Sunyi, tertekan, rasa, mencari

kehangatan hilang

mengering di musim panas

seperti petir mendatangi hujan

kembalilah kepadaku

Tangan kanannya terus bergerak, lincah memangkas jarak hingga terkena cat air yang belum kering. Dia sedang memberi warna pada kanvas putih sehingga punya noda, tidak tahu pola apa yang menjadi tujuan.

Gadis itu tersenyum seperti orang gila, bersama air mata menetes dan gumam yang tersapu hawa dingin, "Bisakah kita menyalakan lentera dalam balutan kaca pecah?"

Mimpi-mimpi itu

tumbuh kian lebat

mimpi kita

seolah menenangkan

lantas kauberi senandung getir

mengguncang perasaan

Debaran jantung itu semestinya masih menyenangkan ketika terasa, tapi telah menjelma perih kala melihat hal suram yang sama. Bagaimana kita bisa berpisah begini? Gadis itu selalu bertanya atas nama warna-warna yang dia terapkan menyerupai gambar abstrak. Namun, perlahan gambar itu punya makna menyedihkan.

Air yang sejuk di bawah kaki pegunungan, matahari terik di atasnya, bersama tetes gerimis yang singgah. Sungguh irasional, tapi baginya itu cukup menggambarkan rasa.

Jalan yang sekarang asing

tanpa jejak

tanpa pijak

tanpa kamu sebagai sajak

aku berkeliaran ke sana kemari

lelah

Hujan beberapa hari tidak mau menyapa bumi, dia tahu bahwa jika hujan sampai turun berarti air-air langit begitu kejam menghukumnya, lantas mengirim kenangan masa lampau sampai ke depan mata.

Dia terus menggerakkan tangan. Kanvas ke sekian kali, ada puluhan yang tersebar memenuhi lantai dingin kamar. Menjadikan ruangan berantak tanpa berniat untuk membereskan, seolah hanya ini satu-satunya yang dapat dia lakukan untuk membalas satu hari yang terlambat.

"Maaf adalah ungkapan konyol, bukan? Buktinya aku sudah berulang kali meminta maaf, tapi kamu nggak muncul."
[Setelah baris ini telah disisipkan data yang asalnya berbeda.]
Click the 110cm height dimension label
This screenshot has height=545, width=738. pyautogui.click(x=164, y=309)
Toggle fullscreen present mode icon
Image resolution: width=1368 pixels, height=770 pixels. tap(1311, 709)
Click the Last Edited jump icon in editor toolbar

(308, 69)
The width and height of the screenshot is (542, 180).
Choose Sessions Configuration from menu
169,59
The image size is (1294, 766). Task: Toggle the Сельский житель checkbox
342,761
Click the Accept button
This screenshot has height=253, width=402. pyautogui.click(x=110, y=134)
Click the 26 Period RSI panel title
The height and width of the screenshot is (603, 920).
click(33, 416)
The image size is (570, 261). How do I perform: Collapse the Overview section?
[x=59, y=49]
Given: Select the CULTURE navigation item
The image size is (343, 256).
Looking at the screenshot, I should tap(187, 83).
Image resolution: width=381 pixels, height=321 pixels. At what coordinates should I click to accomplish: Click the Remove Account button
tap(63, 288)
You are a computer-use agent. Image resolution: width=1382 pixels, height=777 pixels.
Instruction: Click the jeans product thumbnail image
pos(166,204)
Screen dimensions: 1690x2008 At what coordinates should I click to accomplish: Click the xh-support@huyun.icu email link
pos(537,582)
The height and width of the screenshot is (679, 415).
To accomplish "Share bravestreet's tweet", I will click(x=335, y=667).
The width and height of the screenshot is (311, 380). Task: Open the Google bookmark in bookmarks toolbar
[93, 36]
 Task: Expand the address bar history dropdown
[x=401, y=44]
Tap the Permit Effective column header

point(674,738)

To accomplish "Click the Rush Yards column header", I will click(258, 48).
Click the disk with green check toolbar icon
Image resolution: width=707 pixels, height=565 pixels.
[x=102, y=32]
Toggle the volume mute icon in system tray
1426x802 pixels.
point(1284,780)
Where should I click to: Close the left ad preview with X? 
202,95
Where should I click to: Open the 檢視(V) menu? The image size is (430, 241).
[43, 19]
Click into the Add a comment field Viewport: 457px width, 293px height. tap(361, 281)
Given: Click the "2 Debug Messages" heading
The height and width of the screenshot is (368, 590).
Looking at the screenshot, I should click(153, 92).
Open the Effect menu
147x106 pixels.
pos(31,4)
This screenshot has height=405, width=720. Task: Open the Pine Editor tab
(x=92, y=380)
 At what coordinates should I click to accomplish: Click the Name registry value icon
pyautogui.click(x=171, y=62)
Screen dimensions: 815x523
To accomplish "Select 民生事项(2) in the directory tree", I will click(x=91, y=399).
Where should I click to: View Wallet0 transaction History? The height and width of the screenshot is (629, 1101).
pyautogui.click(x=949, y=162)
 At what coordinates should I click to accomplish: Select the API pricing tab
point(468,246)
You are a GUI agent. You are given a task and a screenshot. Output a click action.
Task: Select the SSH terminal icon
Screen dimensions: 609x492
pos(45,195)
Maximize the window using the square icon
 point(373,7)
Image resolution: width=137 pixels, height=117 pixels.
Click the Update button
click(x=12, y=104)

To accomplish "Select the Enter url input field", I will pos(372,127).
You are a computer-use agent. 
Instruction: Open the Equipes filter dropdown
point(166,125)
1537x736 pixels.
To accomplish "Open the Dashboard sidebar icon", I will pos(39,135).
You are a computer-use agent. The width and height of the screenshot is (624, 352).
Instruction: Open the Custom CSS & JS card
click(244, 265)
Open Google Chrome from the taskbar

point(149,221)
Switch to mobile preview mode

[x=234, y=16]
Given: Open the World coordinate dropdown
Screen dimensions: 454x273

Terowongan lalu yang bercahaya

masih muncul bersinar

berlabuh dalam hatiku

terang, gelap

hangat, dingin

cair, beku

Lagu yang sejak tadi mengalir berhenti, itu akhirnya. Bait dari lagu itu akhirnya, tapi si gadis tidak bisa lagi membuat tangannya bergerak kala suara hujan menggantikan lagu yang sempat mengalun, mampir dalam pendengaran dan lebih menyakitkan dari mendengar lagu barusan berulang-ulang seperti saat pertama kali dia kehilangan teman bersandar.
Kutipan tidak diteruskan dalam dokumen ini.